WASHINGTON — I know that some wives enjoy watching televised sporting events. But I know this only through indirect evidence, the way I know, for example, that some people eat camel meat. In my house, sporting events are watched alone.
A few weeks ago, I tried an experiment. The hypothesis was that if a man can persuade his wife to sit still in front of the TV for three hours, he can persuade her to appreciate the excitement, athleticism and strategic complexity that is a professional football game. My wife agreed to try. On that day, the Washington Redskins were playing my team, the New York Giants.
Things did not go well.
Me: This is a crucial fourth-and-short situation. The Giants can go for it or kick a field goal. From this distance, the field goal is practically a gimme, but it's only three points. So there's a complicated strategic and philosophical calculus for the coach: If they try for a first down and fail, they have to turn over the ball to the Redskins, which would totally reverse the game's momentum.
My wife: Why are the Giants wearing pink sneakers?
Me: They're not. Whoa, they're going for it!

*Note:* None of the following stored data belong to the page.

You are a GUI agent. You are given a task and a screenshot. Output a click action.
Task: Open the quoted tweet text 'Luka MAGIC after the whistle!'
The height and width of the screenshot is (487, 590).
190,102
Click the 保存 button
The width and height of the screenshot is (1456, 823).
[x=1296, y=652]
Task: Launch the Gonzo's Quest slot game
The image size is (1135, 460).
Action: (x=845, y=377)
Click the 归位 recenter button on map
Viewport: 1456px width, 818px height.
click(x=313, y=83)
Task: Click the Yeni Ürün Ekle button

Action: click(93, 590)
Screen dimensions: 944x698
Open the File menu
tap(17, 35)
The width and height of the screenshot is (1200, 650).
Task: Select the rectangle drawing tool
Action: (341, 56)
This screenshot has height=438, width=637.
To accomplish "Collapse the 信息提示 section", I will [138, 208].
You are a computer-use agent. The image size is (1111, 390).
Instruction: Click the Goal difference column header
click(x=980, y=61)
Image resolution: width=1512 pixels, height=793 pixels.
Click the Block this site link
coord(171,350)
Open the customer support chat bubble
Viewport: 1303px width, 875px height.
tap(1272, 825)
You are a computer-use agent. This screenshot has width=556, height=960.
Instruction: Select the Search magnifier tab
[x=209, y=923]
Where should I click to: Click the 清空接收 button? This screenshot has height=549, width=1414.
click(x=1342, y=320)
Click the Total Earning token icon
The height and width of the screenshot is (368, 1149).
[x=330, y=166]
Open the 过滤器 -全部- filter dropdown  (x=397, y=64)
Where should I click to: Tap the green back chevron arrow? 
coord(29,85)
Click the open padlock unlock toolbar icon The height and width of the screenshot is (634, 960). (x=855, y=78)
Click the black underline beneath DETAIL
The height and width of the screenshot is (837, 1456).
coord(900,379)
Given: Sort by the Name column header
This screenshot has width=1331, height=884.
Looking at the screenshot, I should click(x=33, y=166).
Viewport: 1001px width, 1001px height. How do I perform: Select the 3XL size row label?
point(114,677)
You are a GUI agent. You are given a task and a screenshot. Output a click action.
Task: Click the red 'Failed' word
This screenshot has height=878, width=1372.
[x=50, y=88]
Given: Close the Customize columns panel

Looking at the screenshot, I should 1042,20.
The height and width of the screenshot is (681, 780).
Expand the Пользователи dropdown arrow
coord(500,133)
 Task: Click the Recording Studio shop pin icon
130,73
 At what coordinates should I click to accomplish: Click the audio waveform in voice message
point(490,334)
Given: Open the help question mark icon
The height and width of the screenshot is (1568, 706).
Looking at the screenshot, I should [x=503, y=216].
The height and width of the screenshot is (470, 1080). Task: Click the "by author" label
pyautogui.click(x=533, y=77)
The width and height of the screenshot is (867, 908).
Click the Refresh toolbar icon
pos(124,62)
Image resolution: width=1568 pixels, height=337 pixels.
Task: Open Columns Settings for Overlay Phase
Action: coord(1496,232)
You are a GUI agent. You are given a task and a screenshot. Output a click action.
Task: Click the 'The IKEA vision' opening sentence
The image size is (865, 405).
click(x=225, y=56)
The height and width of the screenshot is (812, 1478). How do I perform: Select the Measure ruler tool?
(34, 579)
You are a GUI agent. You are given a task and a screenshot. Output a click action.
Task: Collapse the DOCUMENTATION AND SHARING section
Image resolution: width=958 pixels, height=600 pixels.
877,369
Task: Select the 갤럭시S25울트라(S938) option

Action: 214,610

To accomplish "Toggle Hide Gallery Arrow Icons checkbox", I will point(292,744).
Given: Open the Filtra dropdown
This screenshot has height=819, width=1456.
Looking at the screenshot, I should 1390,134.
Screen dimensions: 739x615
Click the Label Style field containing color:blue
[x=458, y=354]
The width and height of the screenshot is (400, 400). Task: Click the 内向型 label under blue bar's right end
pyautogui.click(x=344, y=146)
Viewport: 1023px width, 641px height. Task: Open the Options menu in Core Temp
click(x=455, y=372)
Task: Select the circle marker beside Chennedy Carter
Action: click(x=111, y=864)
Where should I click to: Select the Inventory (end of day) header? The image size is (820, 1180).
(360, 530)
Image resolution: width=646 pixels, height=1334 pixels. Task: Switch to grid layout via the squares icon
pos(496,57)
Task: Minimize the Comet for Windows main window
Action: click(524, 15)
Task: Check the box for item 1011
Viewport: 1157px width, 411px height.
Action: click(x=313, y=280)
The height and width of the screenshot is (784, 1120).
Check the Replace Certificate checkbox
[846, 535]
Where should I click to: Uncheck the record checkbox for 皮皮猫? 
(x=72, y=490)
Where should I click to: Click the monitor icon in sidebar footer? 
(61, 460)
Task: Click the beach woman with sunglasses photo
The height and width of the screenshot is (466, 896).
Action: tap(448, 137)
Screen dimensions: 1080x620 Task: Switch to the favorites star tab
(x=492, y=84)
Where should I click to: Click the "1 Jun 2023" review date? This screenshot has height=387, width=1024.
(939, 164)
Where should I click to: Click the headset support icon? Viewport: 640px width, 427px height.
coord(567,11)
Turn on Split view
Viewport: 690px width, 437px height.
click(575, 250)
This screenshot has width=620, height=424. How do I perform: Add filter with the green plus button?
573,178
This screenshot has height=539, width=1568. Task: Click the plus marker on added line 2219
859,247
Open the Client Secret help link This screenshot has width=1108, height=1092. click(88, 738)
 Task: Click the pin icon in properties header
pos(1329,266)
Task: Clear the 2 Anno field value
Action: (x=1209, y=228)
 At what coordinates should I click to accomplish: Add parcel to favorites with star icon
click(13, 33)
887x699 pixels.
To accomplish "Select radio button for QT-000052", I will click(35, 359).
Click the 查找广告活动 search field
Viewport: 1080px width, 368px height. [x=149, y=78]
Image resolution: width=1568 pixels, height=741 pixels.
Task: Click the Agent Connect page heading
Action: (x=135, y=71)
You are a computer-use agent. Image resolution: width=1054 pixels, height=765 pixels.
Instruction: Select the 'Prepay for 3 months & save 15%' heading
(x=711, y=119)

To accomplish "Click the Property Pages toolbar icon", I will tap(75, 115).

My wife: Well, they look pink.
Me: Arrrgggghhhhh! He was held for no gain!!
My wife: Fuchsia, really.
Me: IT'S AN OLD TV SET. THE COLOR IS SCREWED UP.
My wife: Why are you yelling at me?
And so forth. By halftime, the experiment was in shambles. It had been my fault, I decided — I hadn't come to the game well enough prepared. So we tried it again the following week, for a Sunday night game between the Giants and the Cowboys. This time, I did a lot of research. I was seeking very specific sorts of information.
And so, when Giants tailback Brandon Jacobs shook off tacklers for 6 yards and a first down, I did not explain that he's surprisingly agile for a big man, having gained at least 10 yards on 12.9 percent of his carries, which is the 13th-highest percentage of any running back in the NFL. Instead, I said:
"A couple of years ago, after scoring a touchdown, Jacobs tucked the football under the front of his jersey as a tribute to his pregnant wife."
My wife: Aww.
Me: The NFL penalized the team 15 yards and fined him $5,000.
My wife: That's so unfair!
Me: I know! By the way, he changes the baby's diapers himself.
My wife: Well, he should.
Me: I know! But still. Did I mention he has two puppies?
(Things were looking up!)
Me: See that fat guy on the Giants? Number 76? He's married to the head coach's daughter.
My wife: I guess he can't go home and grumble about what an (rhymes with "grass knoll") the coach is.
Me: Right! See that guy lining up to kick a field goal for the Giants? That's Lawrence Tynes. His brother is serving a 27-year prison sentence for trafficking in marijuana.
My wife: For marijuana? That's ridiculous!
Me: Tynes petitioned the Bush administration for clemency for his brother, but it was turned down, which is interesting since W. (pointing) is sitting right there at the game!
My wife: Grrr.
Me: . . . And he's cheering for the Cowboys!
Together we rooted for Lawrence, and he put the Giants ahead.
Things couldn't have been going much better, but then something tragic happened. Just as I reached the end of my list of humanizing facts, a great football game broke out. Fistfights occurred. Shoulders separated. Anterior cruciate ligaments got stretched. As injured players began limping off the field, my wife discovered things she absolutely had to do at that moment, including, I swear, scrubbing the kitchen floor.
Eventually, she went to bed, which is where she was at 11:46 p.m. when Tynes kicked a field goal with no time on the clock to give the Giants a thrilling 2-point win. I'm sure that somewhere, someone's wife was watching. And somewhere, someone was probably eating camel meat.